Ce coup était inattendu, du moins par sa promptitude. Le pape, en le recevant, resta anéanti, sans parole et sans regard. Il ne se remit plus d’un choc aussi violent. Peu de jours après, à la suite d’un léger rhume et d’une fatigue excessive essuyée dans une cérémonie, il se trouva mal, et mourut subitement (1769). Sa mort, disent les écrivains jésuites[1], ne sembla pas naturelle : insinuation gratuite et dénuée de toute vraisemblance. Qu’un pape doué d’une santé robuste, d’une force supérieure à son âge, brave les menaces d’un parti puissant, signe la ruine de ce parti, et n’éprouve qu’alors les premières atteintes du mal auquel il finit par succomber, le doute devient raisonnable et le soupçon permis ; mais qu’un vieillard de quatre-vingt-deux ans, assailli d’humeurs apoplectiques, toujours assoupi, toujours malade à tel point que les dépêches diplomatiques sont remplies de conjectures sur sa mort prochaine et sur un futur conclave ; que ce vieillard meure enfin à la suite d’une forte secousse, ce fait si simple doit paraître naturel à tout le monde. D’ailleurs personne n’avait intérêt à frapper Clément XIII. Ses infirmités calmaient suffisamment l’impatience des couronnes, qui n’avaient rien à gagner à sa mort, car lui-même aurait cédé à leurs vœux. Secoué par la main de l’Europe, l’arbre du jésuitisme devait tomber.

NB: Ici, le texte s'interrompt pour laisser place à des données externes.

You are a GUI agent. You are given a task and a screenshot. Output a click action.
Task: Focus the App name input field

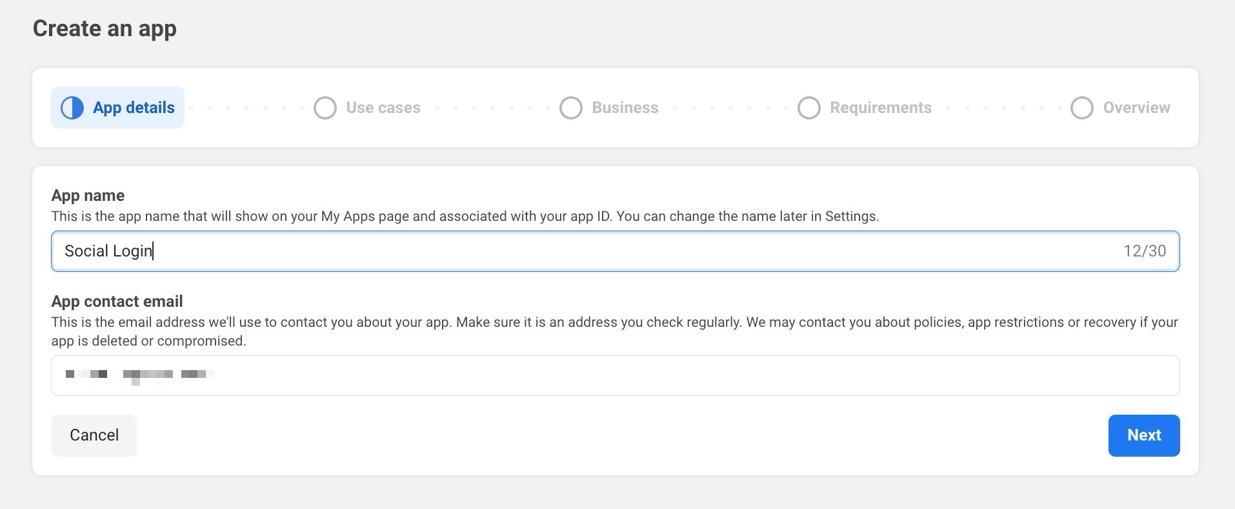click(581, 251)
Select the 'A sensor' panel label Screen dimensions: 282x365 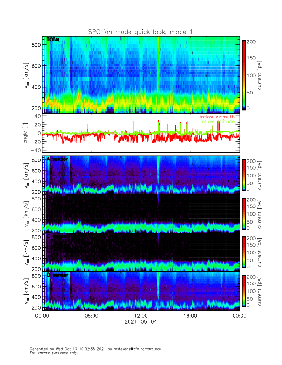click(x=57, y=159)
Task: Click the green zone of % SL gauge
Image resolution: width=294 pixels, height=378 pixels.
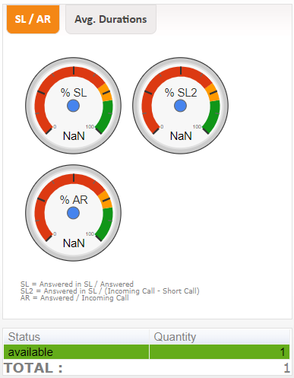Action: (x=106, y=116)
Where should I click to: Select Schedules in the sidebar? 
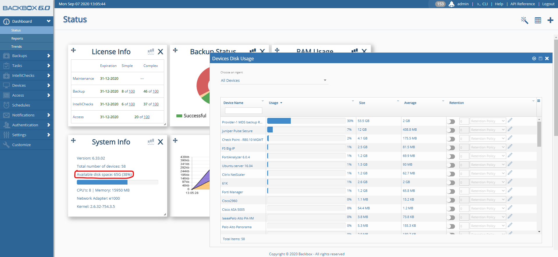pos(21,105)
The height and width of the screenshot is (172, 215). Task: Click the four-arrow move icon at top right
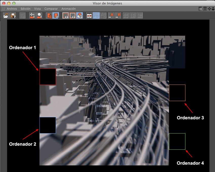209,9
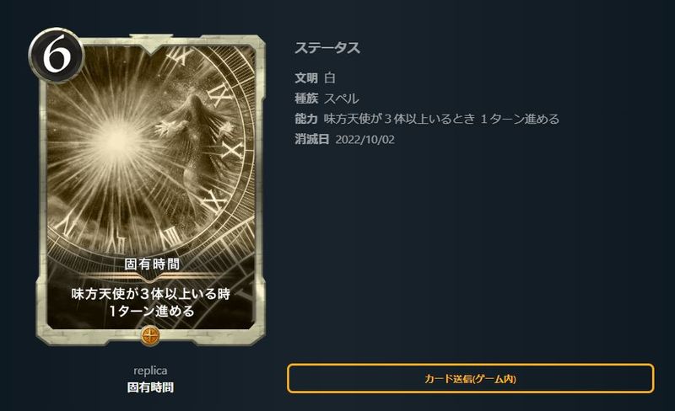The image size is (675, 411).
Task: Click the replica label under the card
Action: (150, 371)
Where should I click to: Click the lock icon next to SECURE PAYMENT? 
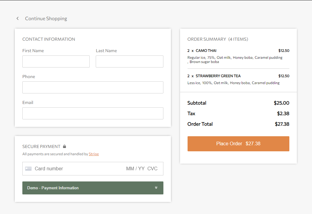[65, 146]
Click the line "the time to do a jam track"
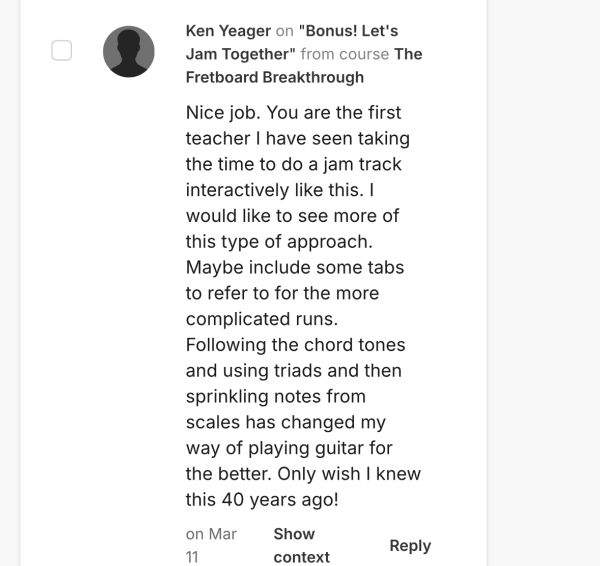This screenshot has height=566, width=600. [x=293, y=164]
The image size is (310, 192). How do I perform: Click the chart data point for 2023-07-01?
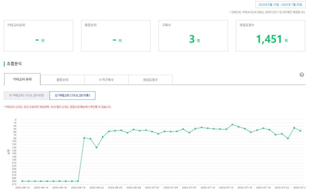(152, 132)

Rezzonico s’était efforcé de retarder cette chute. Les historiens phi-

  1. Georgel, t. I, p. 123. — Cet ex-jésuite fait même tenir au pape un langage qui semblerait confirmer ces imputations par le témoignage de la prétendue victime ; mais c’est un faux matériel. Clément XIII, tombé en apoplexie, ne fut pas secouru à temps, n’eut la force d’appeler personne, et dès le premier moment perdit la parole sans retour.